Shell chief executive Ben van Beurden says that he believes in the fundamental importance of openness by Shell. This echo’s comments made previously by Jorma Ollila when he was Chairman of Royal Dutch Shell Plc. He said in a speech at the 2014 AGM “Shell believes in transparency and your board has high levels of commitment to this.”

Unfortunately Shell senior management deeds do not, in practice, match their lofty words.

On 22 May I wrote to Shell Legal Director Donny Ching asking him to instruct Shell US lawyers Cravath, Swaine & Moore LLP, to release for use in the Dutch courts over 100,000 items of evidence gathered by Shell internally in relation to its past conduct in Nigeria. Alleged human rights abuses, including alleged complicity in the murder of Ogoni leaders.

Since 2001, Esther Kiobel, the widow of one of the alleged victims, Dr Barinem Kiobel,  has been trying to bring her case before the courts, but Shell has used all of its considerable resources and influence to prevent this happening.

In a legal submission made by Cravath on 1 June it was accepted that Shell has constructive possession of the 100,000 plus items held securely by Cravath in the USA.

(From page 27 of 39 pages Kiobeldoc86.pdf: But, as Kiobel concedes (at 33-34), Shell has constructive possession of the documents through Cravath.)

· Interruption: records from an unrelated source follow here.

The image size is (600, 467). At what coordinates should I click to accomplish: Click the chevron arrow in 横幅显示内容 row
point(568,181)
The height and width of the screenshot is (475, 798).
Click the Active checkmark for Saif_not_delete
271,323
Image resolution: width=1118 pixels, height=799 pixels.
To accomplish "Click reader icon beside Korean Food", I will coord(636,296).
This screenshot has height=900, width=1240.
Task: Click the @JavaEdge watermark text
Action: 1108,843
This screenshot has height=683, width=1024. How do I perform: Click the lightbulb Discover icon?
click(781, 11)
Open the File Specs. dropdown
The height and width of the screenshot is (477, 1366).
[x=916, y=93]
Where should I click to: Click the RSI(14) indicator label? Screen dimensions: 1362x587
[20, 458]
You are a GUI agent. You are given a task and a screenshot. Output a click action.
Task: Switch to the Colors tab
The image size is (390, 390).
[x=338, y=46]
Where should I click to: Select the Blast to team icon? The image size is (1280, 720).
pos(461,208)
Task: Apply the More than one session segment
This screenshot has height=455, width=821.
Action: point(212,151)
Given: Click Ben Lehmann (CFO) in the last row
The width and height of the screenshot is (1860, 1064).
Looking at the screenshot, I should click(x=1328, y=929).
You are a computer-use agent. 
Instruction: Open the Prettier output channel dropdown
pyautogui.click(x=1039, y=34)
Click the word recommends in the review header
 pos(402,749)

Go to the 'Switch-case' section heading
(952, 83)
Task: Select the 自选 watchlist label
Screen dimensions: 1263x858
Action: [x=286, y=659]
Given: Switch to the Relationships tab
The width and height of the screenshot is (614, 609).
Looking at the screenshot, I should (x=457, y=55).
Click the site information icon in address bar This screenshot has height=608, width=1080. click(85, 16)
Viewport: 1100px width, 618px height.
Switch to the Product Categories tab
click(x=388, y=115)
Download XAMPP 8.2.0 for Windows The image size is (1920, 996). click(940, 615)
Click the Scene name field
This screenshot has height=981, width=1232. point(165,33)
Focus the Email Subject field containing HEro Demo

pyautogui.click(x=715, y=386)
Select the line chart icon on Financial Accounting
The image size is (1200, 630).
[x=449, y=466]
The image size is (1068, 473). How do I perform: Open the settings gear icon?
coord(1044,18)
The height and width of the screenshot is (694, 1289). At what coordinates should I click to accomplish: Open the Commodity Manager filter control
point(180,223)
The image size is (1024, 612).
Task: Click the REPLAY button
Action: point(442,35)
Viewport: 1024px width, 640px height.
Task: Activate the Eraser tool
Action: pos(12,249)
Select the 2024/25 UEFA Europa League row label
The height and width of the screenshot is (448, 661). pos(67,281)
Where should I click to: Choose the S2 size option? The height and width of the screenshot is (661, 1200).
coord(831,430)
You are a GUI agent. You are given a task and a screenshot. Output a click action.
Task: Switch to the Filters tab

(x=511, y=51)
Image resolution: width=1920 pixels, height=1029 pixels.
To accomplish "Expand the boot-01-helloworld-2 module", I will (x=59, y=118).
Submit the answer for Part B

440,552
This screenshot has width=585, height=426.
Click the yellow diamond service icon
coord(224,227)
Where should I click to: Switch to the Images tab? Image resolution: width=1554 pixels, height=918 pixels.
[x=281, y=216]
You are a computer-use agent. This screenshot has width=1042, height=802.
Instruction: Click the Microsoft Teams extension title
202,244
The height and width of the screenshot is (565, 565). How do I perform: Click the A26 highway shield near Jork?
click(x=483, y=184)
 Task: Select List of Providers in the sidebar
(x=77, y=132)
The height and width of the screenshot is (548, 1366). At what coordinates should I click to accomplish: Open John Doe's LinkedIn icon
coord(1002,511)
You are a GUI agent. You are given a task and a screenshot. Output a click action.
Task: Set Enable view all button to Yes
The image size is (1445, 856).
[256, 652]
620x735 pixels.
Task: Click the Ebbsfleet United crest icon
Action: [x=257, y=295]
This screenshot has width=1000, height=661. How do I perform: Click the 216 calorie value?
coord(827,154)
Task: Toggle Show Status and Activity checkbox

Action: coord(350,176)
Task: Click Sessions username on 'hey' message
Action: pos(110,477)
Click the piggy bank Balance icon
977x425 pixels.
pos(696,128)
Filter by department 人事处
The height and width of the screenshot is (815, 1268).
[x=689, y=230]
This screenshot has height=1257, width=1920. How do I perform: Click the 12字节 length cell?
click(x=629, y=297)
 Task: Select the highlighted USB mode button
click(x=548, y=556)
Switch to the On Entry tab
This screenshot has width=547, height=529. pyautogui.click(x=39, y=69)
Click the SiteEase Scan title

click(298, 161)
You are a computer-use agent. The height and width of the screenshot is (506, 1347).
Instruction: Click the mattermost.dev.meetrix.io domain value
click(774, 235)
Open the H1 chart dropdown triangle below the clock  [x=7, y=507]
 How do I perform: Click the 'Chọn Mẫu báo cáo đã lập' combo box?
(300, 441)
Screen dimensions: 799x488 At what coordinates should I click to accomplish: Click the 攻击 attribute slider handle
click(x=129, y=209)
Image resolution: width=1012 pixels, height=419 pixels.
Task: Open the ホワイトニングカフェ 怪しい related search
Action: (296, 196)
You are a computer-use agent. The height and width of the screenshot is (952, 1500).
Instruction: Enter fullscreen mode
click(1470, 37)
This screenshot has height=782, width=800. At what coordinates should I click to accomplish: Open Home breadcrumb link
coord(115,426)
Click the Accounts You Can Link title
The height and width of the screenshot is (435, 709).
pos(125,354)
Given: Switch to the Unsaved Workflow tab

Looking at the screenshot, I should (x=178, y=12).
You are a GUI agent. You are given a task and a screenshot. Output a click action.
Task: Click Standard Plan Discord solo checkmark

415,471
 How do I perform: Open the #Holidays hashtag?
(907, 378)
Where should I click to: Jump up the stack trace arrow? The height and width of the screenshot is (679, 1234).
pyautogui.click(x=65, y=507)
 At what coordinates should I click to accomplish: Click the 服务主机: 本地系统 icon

For over a decade, Shell has spent vast sums paying for top US lawyers to prevent any of the evidence being heard in open court. Remember, this is all evidence gathered internally by Shell as part of the litigation process.

If the company has nothing to hide, why does it not instruct its lawyers to hand over the same evidence for potential use in the Dutch Courts?

There was no response from Donny Ching. He ignored my email.

Shell’s deeds in the Kiobel case are entirely in line with the instructions from Ben van Beurden to then Shell CFO Simon Henry that he should not volunteer any information to the police authorities searching Shell HQ offices in regards to the OPL 245 Nigerian corruption investigation.

Cover-up continues to be the culture at Shell.

So much for transparency and openness.